= Beginning of Section =

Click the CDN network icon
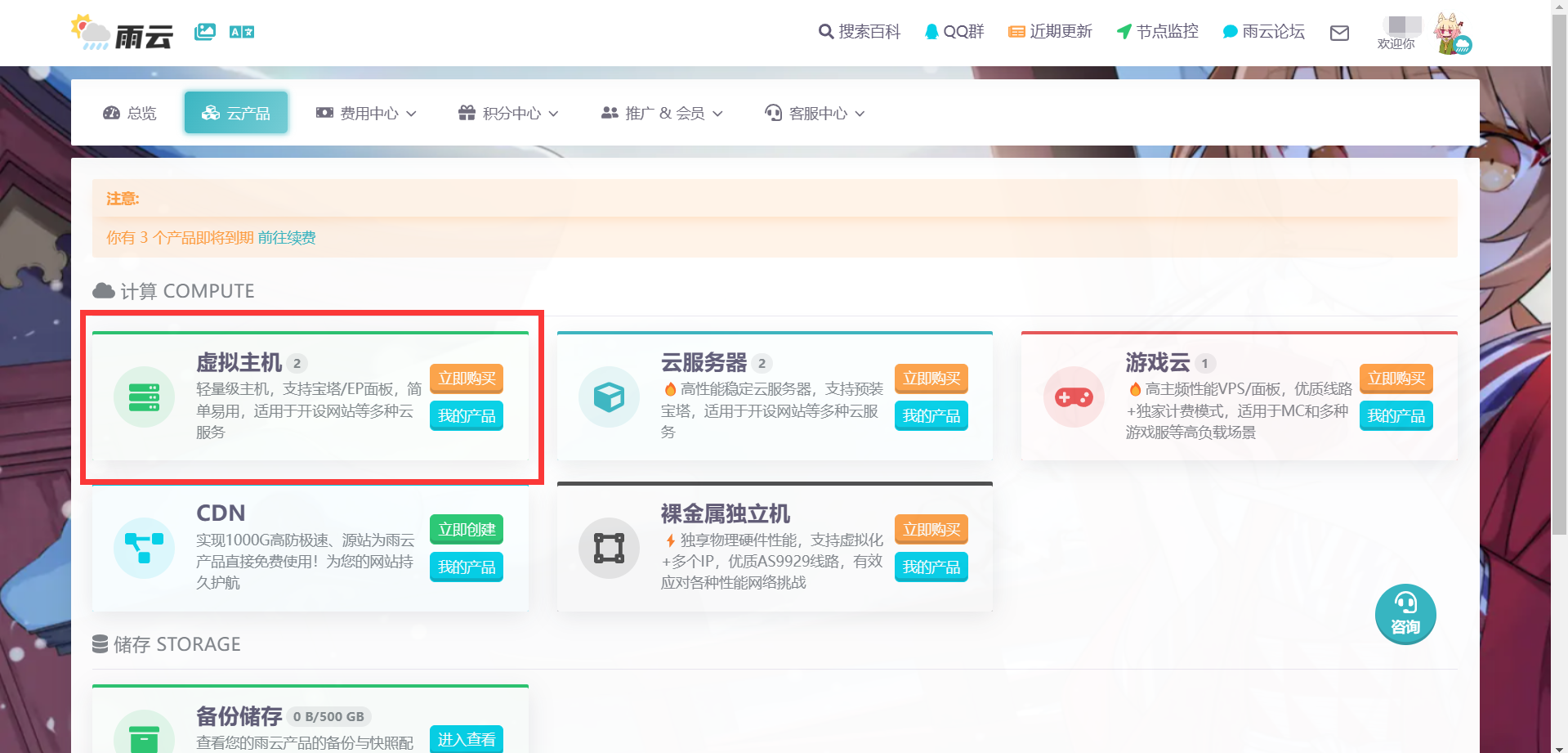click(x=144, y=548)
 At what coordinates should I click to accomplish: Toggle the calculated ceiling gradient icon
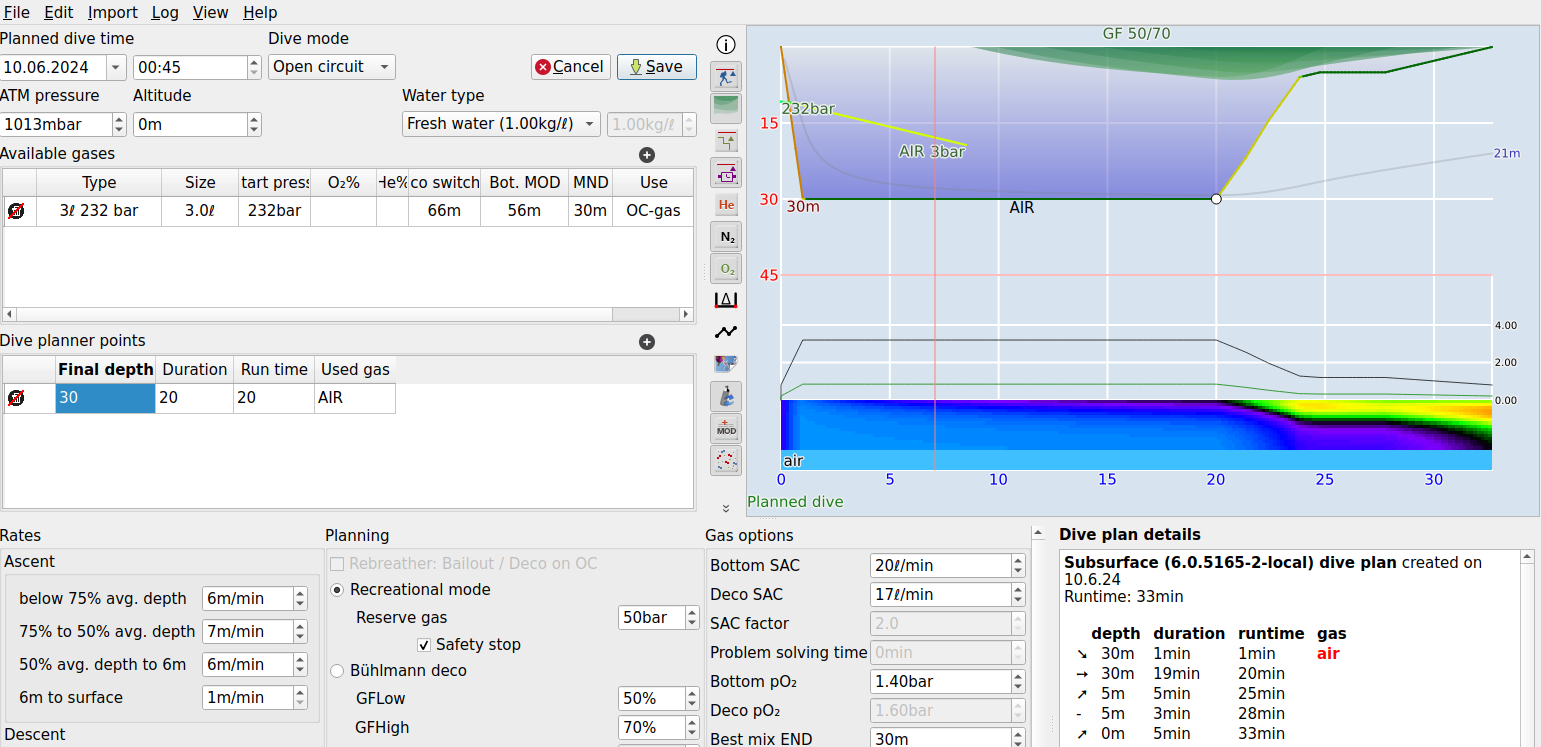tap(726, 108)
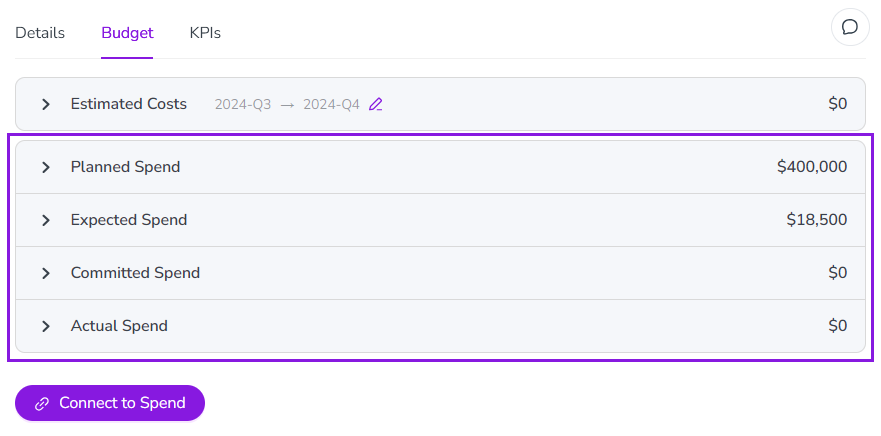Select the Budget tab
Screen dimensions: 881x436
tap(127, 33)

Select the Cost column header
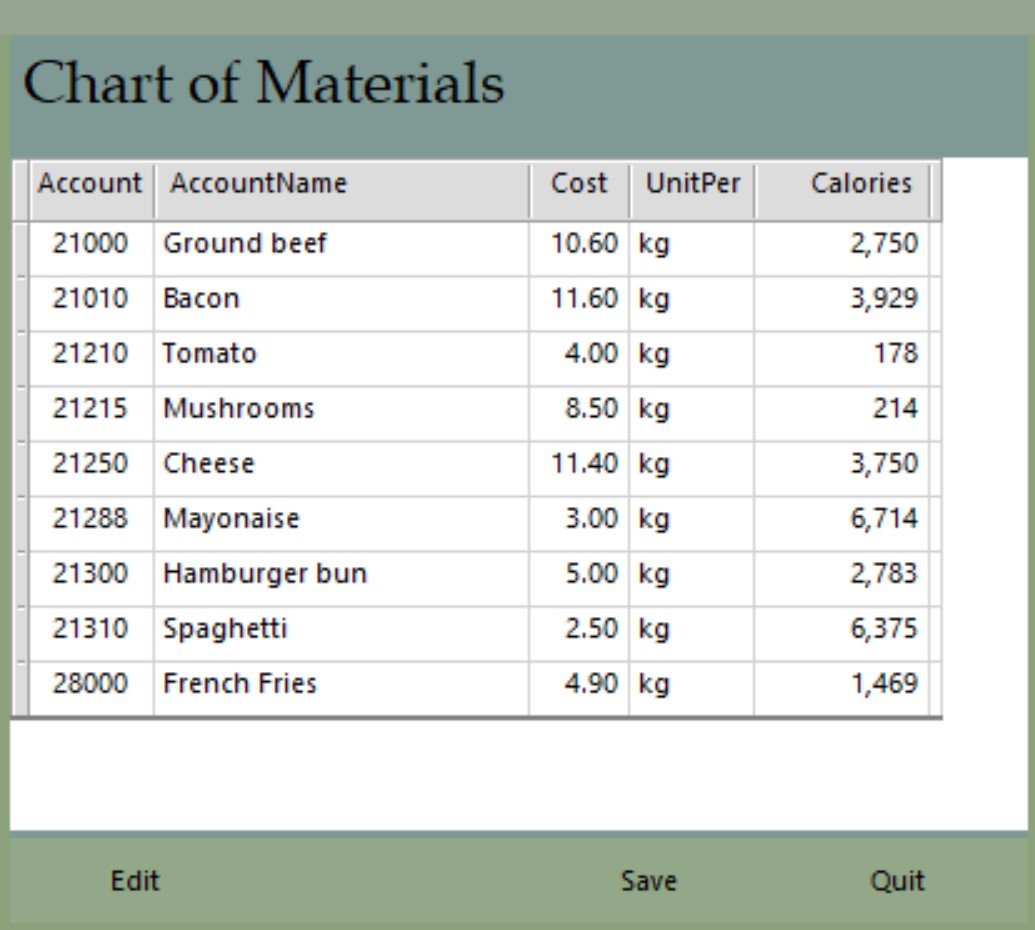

= End of Section =

TASK DIRECTIONS: Each line from the one containing "At what coordinates" through the last line of the entries above is to be extracted exactly. Pictures are not part of the copy.

COMPLETED TASK:
 At what coordinates should I click to accomplish: Toggle the calculated ceiling gradient icon
tap(726, 108)
Select the Budget tab
Screen dimensions: 881x436
tap(127, 33)

Select the Cost column header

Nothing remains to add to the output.